**The problem**
All lines from the one containing "Click the users group icon in left rail" to the end of the data below are to be returned exactly, both ends included, with nothing added.

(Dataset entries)
= = = = = = =
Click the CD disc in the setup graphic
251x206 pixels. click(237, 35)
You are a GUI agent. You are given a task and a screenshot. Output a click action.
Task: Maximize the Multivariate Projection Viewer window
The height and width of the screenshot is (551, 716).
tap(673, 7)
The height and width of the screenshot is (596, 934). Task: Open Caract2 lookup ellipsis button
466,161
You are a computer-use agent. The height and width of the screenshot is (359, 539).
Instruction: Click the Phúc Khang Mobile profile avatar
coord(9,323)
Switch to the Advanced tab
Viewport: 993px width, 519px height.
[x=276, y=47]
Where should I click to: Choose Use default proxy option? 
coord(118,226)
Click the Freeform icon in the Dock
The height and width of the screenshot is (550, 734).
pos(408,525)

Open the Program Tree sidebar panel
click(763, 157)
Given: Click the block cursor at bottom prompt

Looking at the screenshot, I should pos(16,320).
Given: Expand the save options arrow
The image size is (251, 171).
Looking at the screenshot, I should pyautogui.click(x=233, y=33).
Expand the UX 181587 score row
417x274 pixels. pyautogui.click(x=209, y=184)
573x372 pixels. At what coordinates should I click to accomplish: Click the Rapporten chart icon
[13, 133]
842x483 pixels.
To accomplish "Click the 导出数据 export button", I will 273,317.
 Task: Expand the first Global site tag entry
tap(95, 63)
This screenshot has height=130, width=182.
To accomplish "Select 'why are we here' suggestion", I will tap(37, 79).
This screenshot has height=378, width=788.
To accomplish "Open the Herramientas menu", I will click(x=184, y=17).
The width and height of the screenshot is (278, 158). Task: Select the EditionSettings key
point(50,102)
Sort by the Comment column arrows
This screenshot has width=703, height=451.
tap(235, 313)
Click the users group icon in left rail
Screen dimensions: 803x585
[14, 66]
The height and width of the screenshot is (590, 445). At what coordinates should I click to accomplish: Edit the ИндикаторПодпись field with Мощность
= = = = = = =
**Finished task**
Click the users group icon in left rail
Screen dimensions: 803x585
[14, 66]
The height and width of the screenshot is (590, 445). At what coordinates should I click to accomplish: Edit the ИндикаторПодпись field with Мощность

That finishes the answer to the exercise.